Living with Resilience: Self-Leadership

Monkey status see, hear, speak no evil

Before I gave a webinar to nurse residents last month on work-life balance, I asked them about their biggest challenges. They all shared a similar theme: the ability to leave work at work, without agonizing about what they didn’t know, get done, or anticipate. They want what we all want, to feel good about ourselves and what we do at work and home. Most of us have unrealistic high expectations of ourselves and could benefit from practicing less self-criticism and more self-leadership.

Self-leadership is the relationship you have with yourself. It is how you talk to, prioritize, and treat yourself, especially in times of challenge and stress. It goes a little deeper than self-care because when we take full responsibility for the decisions we make to honor our bodies, energy, and time, we are empowered to lead ourselves.

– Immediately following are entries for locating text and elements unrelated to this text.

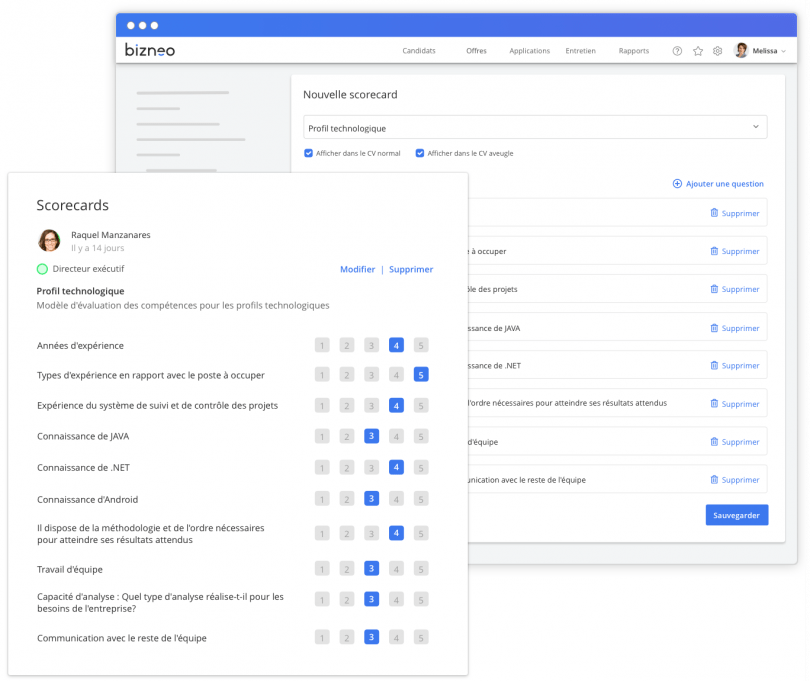810x681 pixels.
Task: Click the star favorites icon
Action: coord(698,50)
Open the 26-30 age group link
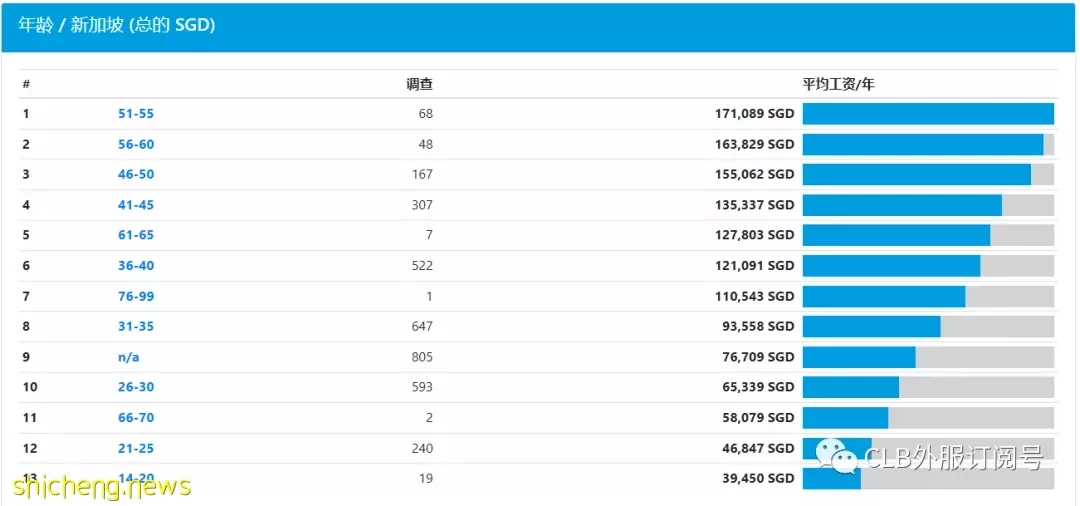The image size is (1080, 506). 136,387

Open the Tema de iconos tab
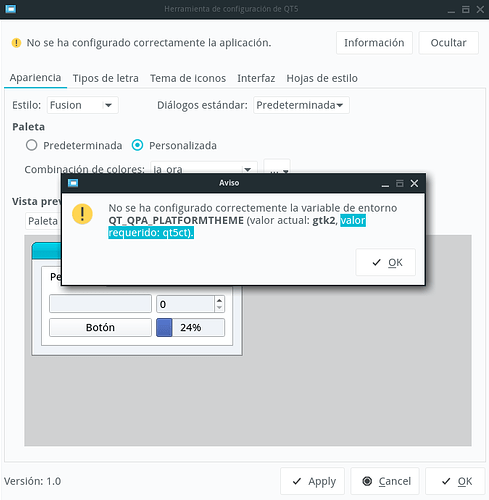tap(188, 78)
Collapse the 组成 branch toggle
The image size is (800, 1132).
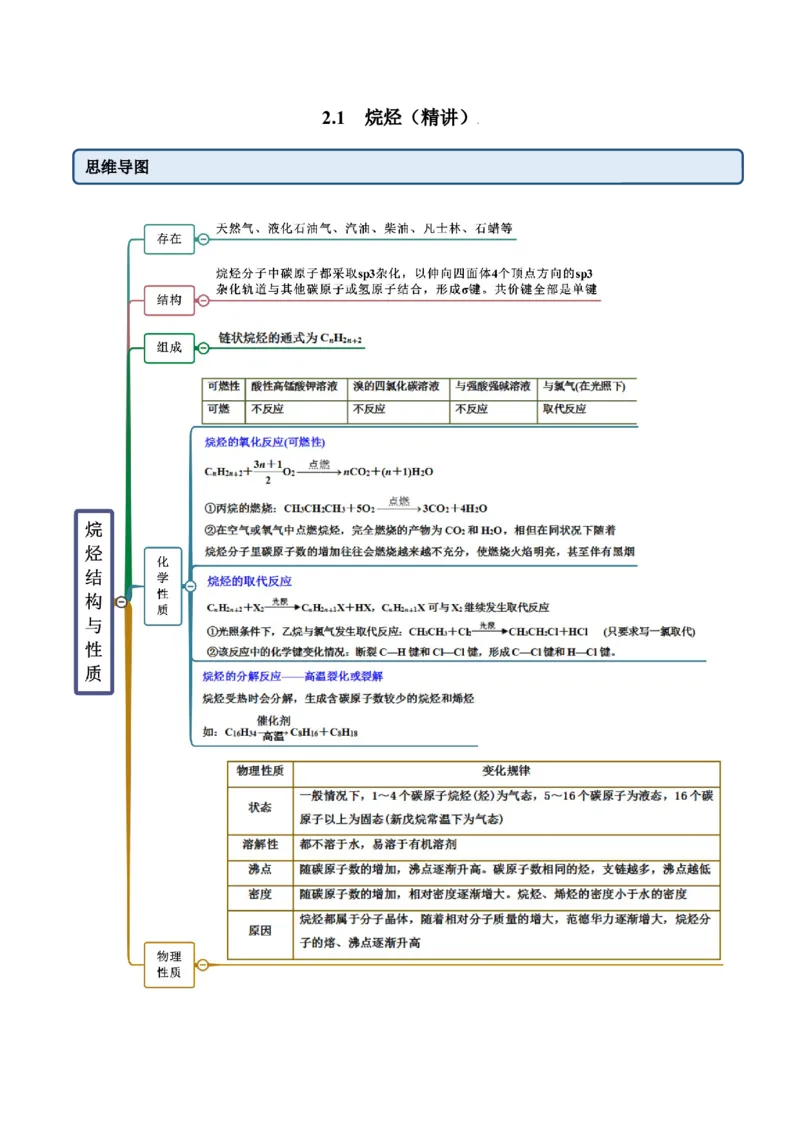[204, 347]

Self-leadership requires our own personal self-compassion, patience, and forgiveness because of the negative head talk we practice by blaming, berating, and shoulding on ourselves when things don’t go as we expected. When we can recognize it, we can shift our energy and perspective of negative head talk with a simple yet powerful positive heart practice.

Positive Heart Practice

Settle into your space with both feet grounded on the floor, sit up tall and close your eyes. Place your left hand over your heart, place your right hand over your left, and focus your breathing right into the heart space you are holding. Notice your breathing getting slower and deeper. Take 3 more breaths into your heart space and repeat these words:

I am doing the best I can.
Even though I feel overwhelmed…
I am doing the best I can.
Even though I don’t know everything…
I am doing the best I can.
Even though this is hard…
I am doing the best I can.
I am doing the best I can.

Whether you are a new nurse on the front lines, working at home, or not working at all, the stress of this pandemic is felt by all of us and magnifies the importance of self-leadership. The most effective and fulfilled people I know practice self-leadership by nurturing themselves every day. What decisions can you make today to remember you are doing the best you can?

4 Comments

  1. Andrea Bedard on August 5, 2020 at 12:45 pm

    It’s like you wrote this message just for me today…you have no idea how much I appreciate having this perspective renewed. I am doing the best I can and that place where I’m at is a good and positive place. I will continue to be challenged but the beauty is I will learn and grow through those opportunities. I’m not there yet, I don’t have all the answers, I don’t know everything, It isn’t easy, but I am doing the best I can from where I’m at today. Thank you for what you do and thank you for reminding me I’ll be ok.

    • Diane Sieg on August 10, 2020 at 8:37 pm

      Hi Andrea,
      I’m so happy to hear this post resonated with you! A good reminder for ALL of us to remember we are dong the best we can. You will be ok!

  2. Leona I on August 5, 2020 at 5:09 pm

    Self Leadership? Different way to approach an age-old problem? or has it been there all along? Not to matter as however we treat ourselves is a form of leadership whether weak or strong? Something to think about and work on – thanks.

    • Diane Sieg on August 10, 2020 at 8:35 pm

      Thank you for your wisdom,Leona!